Wikidata:Property proposal/Ringgold identifier

Ringgold identifier edit

Originally proposed at Wikidata:Property proposal/Organization

   Done: Ringgold ID (P3500) (Talk and documentation)
Descriptionunique identifier for organisations in the publishing industry supply chain
RepresentsRinggold identifier (Q17016896)
Data typeExternal identifier
Domainorganisations
Allowed values\d{4,6}
ExampleWellcome Trust (Q326276) → 5072
SourceORCID API: https://members.orcid.org/api/tutorial-retrieve-data-using-public-api
Motivation

(Add your motivation for this property here.) GZWDer (talk) 18:23, 16 January 2017 (UTC)[reply]

Discussion
  •   Oppose - this is proprietary information and I do not believe it either belongs in wikidata or is legally allowed to be placed here. ArthurPSmith (talk) 19:41, 17 January 2017 (UTC)[reply]
  •   Support - ORCID iD (P496) are attributed to researchers, and it is possible to retrieve from the ORCID API a list of institutions a researcher is affiliated to.
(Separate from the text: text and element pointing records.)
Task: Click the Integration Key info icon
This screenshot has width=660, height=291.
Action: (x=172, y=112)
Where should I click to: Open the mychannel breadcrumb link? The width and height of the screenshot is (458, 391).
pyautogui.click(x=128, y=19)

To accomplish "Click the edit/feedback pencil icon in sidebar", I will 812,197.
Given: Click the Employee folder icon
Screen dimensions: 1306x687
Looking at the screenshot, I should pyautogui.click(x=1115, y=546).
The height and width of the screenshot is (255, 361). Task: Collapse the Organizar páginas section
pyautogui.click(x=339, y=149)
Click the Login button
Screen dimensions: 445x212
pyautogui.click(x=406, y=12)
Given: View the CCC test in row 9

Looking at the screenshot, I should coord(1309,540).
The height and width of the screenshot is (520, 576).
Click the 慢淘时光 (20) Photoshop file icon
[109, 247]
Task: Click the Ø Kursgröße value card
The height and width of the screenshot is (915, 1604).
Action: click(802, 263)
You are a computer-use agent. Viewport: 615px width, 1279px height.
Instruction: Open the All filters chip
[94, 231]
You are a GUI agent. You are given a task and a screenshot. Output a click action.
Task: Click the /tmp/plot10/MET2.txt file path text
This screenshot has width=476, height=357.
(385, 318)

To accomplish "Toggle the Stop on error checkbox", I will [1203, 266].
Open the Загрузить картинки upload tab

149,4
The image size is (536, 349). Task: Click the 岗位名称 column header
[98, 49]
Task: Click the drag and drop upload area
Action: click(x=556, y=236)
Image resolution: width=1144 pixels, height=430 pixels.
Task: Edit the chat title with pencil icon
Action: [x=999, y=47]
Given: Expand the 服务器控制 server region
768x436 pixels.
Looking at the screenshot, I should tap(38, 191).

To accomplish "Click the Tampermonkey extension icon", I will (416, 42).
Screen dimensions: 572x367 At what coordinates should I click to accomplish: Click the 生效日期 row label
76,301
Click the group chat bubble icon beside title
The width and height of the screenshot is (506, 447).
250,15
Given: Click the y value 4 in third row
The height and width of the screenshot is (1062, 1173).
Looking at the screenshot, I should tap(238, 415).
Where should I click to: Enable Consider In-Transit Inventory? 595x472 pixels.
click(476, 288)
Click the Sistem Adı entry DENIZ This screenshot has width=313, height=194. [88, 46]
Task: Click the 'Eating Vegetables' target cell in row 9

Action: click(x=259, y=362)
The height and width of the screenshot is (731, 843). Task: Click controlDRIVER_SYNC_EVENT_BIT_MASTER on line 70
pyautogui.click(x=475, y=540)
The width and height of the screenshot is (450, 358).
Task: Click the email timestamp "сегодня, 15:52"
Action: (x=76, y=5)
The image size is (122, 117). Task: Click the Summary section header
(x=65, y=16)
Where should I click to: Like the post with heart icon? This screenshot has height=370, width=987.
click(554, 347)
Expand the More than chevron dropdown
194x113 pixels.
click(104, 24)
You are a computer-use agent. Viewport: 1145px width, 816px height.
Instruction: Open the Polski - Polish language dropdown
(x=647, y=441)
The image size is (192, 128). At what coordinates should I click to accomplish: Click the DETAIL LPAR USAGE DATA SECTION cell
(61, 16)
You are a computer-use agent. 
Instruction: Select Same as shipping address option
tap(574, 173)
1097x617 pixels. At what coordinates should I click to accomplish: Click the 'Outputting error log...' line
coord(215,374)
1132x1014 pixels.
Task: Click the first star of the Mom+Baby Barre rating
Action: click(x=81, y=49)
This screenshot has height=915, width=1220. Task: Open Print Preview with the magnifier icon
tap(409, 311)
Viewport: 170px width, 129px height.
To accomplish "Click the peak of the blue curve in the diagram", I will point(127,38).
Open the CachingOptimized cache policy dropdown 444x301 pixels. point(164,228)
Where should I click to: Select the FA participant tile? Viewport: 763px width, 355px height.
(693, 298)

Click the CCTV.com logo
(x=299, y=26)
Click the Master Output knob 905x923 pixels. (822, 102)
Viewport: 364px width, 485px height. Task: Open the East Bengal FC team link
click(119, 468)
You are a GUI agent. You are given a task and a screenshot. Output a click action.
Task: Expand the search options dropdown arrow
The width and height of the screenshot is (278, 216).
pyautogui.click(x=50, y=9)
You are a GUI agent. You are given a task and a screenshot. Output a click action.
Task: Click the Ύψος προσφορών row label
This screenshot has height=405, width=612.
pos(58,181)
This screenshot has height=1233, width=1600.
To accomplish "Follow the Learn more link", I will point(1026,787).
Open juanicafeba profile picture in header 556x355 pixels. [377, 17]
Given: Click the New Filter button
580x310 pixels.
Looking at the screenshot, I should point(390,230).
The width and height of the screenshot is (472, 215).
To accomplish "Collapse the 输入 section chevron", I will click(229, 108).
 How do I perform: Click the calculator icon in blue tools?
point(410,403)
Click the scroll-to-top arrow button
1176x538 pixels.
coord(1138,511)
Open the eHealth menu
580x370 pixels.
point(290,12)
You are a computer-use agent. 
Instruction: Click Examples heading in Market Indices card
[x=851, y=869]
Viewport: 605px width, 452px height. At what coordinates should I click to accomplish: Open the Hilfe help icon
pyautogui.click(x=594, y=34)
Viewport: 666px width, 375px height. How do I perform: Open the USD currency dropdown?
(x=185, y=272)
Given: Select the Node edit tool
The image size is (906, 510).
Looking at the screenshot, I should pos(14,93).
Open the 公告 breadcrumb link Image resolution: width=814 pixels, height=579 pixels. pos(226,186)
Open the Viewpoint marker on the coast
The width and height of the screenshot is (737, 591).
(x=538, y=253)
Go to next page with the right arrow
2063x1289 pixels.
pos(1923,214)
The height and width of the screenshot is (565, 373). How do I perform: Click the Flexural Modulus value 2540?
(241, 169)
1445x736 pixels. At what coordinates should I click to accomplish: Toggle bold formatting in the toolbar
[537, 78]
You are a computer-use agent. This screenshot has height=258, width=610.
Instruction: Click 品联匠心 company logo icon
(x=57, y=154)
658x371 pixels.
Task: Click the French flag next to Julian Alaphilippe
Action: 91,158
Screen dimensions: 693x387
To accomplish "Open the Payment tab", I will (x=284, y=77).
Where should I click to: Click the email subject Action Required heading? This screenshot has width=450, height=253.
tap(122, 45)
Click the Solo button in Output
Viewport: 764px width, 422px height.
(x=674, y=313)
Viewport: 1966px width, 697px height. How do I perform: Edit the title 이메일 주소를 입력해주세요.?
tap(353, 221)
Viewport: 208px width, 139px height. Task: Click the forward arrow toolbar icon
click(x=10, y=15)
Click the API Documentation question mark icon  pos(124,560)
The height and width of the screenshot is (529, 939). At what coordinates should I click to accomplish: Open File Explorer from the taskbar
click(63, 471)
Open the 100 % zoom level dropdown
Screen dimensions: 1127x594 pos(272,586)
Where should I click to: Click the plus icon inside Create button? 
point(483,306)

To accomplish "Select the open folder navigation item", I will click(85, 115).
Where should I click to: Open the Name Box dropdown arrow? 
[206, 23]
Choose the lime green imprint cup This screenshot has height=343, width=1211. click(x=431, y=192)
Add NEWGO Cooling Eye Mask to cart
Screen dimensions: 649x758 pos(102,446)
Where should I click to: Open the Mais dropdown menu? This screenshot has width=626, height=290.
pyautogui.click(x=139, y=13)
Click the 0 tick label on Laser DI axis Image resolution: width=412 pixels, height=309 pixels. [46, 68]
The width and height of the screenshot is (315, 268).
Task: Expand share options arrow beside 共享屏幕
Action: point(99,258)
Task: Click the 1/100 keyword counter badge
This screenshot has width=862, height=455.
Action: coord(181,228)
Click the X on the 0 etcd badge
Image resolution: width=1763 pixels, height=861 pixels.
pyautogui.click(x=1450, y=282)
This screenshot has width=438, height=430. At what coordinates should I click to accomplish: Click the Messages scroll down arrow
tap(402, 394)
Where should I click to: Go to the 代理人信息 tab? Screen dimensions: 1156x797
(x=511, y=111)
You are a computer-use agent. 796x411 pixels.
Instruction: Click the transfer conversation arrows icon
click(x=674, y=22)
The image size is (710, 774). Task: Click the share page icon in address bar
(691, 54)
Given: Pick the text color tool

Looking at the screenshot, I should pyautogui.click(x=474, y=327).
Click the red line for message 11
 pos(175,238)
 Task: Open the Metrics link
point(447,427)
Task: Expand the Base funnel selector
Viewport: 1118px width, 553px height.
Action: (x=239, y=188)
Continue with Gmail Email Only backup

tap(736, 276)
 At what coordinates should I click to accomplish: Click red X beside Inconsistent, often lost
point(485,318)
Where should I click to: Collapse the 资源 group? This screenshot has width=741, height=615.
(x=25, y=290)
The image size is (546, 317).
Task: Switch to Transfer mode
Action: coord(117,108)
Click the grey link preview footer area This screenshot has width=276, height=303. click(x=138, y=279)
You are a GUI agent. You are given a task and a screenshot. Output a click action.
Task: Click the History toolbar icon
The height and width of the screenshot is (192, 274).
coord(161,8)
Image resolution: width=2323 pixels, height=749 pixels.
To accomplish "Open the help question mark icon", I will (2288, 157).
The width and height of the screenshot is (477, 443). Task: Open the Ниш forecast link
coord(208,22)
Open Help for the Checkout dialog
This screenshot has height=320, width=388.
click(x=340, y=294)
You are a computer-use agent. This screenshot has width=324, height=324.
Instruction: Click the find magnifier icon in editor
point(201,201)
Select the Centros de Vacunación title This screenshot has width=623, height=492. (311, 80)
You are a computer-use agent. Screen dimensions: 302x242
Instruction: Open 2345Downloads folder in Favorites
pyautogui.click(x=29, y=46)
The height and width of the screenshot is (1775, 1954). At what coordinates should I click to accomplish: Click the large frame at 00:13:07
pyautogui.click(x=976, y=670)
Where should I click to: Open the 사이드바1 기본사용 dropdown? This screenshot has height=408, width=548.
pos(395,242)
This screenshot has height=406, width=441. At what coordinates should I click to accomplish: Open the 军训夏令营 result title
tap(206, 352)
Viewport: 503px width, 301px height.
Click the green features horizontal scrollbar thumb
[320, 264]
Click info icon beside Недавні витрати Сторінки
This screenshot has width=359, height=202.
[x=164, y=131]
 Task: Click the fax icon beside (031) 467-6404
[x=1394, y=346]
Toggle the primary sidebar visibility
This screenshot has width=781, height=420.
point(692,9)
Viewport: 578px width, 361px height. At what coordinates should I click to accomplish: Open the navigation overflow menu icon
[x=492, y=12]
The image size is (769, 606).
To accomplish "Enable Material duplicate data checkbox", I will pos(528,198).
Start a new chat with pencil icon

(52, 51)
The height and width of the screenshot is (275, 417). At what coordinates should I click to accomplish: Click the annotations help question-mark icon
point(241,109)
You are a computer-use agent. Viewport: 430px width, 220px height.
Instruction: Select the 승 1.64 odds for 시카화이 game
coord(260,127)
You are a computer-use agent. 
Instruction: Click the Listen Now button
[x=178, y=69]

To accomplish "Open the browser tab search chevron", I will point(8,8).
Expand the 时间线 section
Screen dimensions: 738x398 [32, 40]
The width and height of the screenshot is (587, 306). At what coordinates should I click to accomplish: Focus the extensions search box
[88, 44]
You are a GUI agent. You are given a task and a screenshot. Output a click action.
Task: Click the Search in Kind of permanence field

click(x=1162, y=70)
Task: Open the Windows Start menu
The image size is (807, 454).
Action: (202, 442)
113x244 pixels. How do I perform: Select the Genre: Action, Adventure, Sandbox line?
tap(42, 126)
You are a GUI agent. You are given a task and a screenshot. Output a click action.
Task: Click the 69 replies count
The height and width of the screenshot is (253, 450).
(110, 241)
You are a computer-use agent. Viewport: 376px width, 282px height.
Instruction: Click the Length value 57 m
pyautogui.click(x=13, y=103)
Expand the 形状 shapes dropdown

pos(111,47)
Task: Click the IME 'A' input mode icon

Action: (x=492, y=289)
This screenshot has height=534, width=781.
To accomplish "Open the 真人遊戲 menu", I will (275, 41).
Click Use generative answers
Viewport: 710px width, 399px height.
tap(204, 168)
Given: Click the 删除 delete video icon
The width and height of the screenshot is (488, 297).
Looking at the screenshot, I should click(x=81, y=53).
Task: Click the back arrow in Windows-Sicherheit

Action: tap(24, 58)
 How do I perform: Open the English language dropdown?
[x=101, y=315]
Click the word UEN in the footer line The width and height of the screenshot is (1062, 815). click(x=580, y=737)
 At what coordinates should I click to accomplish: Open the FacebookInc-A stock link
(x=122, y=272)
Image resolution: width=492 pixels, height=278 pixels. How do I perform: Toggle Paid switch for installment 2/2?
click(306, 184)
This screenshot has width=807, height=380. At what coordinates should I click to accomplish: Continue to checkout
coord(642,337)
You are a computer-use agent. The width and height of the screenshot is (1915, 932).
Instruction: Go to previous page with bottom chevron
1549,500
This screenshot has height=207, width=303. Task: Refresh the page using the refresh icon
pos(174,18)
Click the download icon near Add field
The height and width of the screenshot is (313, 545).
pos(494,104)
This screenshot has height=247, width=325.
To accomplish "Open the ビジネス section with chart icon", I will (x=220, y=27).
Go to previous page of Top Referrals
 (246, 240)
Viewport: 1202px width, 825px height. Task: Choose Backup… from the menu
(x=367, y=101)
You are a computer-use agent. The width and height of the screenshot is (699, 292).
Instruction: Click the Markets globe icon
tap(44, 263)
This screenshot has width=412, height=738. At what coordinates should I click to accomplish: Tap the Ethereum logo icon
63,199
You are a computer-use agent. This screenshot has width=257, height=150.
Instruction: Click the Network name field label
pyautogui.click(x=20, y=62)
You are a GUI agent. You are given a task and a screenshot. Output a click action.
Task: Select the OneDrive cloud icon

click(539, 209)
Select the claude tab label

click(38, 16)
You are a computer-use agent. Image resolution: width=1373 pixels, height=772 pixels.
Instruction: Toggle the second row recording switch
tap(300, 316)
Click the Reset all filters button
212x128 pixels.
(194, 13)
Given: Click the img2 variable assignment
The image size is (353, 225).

Very often, these institutions come with a Ringgold ID, so it would be useful to include these identifiers in the institution items. This would enable us create more links between researchers and institutions. I do not believe that using this source of Ringgold ids could be a legal issue as the ORCID data dump is released under a license that is compatible with CC0. Pintoch (talk) 18:14, 18 January 2017 (UTC)[reply]
  •   Support per Pintoch. Andy Mabbett (Pigsonthewing); Talk to Andy; Andy's edits 18:52, 18 January 2017 (UTC)[reply]
  • Comment about the legal concerns: let me quote the Mix'n'Match FAQ: "Individual identifiers, such as numbers, can not be under copyright. If you are an institution based in Europe, the whole of your ID list may be under database copyright, but we are not copying the entire list in bulk; rather, volunteers add most of them individually, one at a time." I suppose that not all Ringgold identifiers are present in the ORCID dump, so doing an import from this source would not import the whole database. − Pintoch (talk) 18:59, 18 January 2017 (UTC))[reply]
  • Note: I am posting in my capacity as Wikimedian in Residence at ORCID. I have a statement from ORCID "Per our agreement with Ringgold, we are allowed to share the Ringgold identifiers and limited metadata (organization name, location) under CC0 license, just as the rest of ORCID data are available. We would not be using Ringgold otherwise. If someone gets a Ringgold ID out of ORCID, they are free to use it." Andy Mabbett (Pigsonthewing); Talk to Andy; Andy's edits 00:12, 19 January 2017 (UTC)[reply]
  • Excellent. Here is the kind of data we can extract from the ORCID 2016 dump (formatted for the Mix'n'Match tool):

I'll publish the dataset (15423 ids) and the code I used if this property is created. − Pintoch (talk) 00:15, 20 January 2017 (UTC)[reply]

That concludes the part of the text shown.